Wir werden auf dem Parteitag die Eckpunkte unseres Vereinigungsvertrages vorstellen. Ende vergangenen Jahres haben in Hamburg beide Parteien entschieden, den Weg der Einigung weiterzugehen. In den nächsten Wochen werden wir auch die Einzelheiten festlegen, im März soll der Vertrag unterzeichnet werden. Da gibt es keine großen Differenzen mehr, nur noch in einzelnen Fragen, die politisch weniger bedeutsam sind. Wir planen jetzt unseren gemeinsamen Wahlkampf und sind guter Dinge.

In Berlin trat die WASG alleine an, auch in anderen Bundesländern gibt es Strömungen in der WASG, die eine Parteienfusion skeptisch sehen oder ablehnen. In Hamburg nicht?

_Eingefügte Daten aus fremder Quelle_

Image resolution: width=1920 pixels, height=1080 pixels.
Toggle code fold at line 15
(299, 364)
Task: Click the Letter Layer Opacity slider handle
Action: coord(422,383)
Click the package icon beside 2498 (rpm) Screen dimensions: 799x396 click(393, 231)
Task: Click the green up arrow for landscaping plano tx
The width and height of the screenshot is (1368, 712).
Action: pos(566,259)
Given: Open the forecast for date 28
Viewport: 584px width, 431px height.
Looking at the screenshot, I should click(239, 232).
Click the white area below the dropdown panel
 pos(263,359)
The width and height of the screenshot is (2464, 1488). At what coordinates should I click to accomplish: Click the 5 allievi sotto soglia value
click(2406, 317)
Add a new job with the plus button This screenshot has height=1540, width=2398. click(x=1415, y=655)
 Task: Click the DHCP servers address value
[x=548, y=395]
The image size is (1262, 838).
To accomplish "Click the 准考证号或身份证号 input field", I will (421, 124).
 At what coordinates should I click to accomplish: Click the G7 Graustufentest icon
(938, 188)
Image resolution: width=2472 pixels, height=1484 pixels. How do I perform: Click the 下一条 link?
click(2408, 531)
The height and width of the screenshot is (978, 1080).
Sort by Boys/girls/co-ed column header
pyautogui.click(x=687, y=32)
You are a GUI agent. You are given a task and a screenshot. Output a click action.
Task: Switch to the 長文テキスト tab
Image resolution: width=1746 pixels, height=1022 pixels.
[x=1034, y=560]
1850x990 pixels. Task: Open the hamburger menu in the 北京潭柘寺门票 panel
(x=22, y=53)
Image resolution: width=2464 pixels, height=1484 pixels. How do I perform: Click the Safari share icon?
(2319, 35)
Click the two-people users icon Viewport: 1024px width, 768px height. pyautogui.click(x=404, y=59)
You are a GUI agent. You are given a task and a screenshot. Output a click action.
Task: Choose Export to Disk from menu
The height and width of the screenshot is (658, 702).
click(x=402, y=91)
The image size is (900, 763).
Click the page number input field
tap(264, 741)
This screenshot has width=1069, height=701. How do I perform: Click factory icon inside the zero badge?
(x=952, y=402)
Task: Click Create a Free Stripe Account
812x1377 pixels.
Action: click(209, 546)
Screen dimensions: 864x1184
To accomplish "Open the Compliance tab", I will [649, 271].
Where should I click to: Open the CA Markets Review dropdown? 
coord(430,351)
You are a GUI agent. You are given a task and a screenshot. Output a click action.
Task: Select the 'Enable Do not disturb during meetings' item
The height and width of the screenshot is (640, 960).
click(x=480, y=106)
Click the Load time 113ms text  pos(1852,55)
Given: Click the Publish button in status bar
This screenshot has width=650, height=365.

Es gab Diskussionen, aber wir haben auf dem letzten Landesparteitag im Herbst das weitere Zusammengehen mit nur zwei oder drei Gegenstimmen beschlossen. Natürlich werden auch einige Mitglieder sagen, das können wir so nicht mitmachen. Das bedauern wir und sehen es als Zeichen von Resignation – manche haben das Gefühl, man könne in diesem Land nichts verändern. Aber wir haben eine breite und offene Debatte geführt und wollen eine Organisationskultur in den beiden Parteien entwickeln, die es erlaubt, daß auch weitere Mitglieder zu uns stoßen. Im Juli werden wir die neue Linke in Hamburg auf einem gemeinsamen Parteitag gründen. Übrigens liegen wir in den Meinungsumfragen schon jetzt bei vier Prozent, bevor der Wahlkampf richtig begonnen hat. Das ist ein guter Ausgangspunkt für die weitere Arbeit, und wir wären dumm, uns dieses Projekt durch innerparteiliche Streitereien kaputtzumachen.

Woran stoßen sich denn die, die den Einigungsprozeß nicht mittragen können?
Hauptsächlich an der Politik der Linkspartei.PDS in Berlin. Die ist im übrigen auch von uns, das heißt von beiden Parteien in Hamburg, scharf und deutlich kritisiert worden. Wir haben sie in einem Brief aufgefordert, die Politik der Privatisierungen einzustellen. Da gibt es in Hamburg keine Meinungsverschiedenheit der beiden Parteien. Wir sind uns einig, daß die Linke sich unglaubwürdig macht, wenn die Berliner Linkspartei.PDS sich nicht bewegt.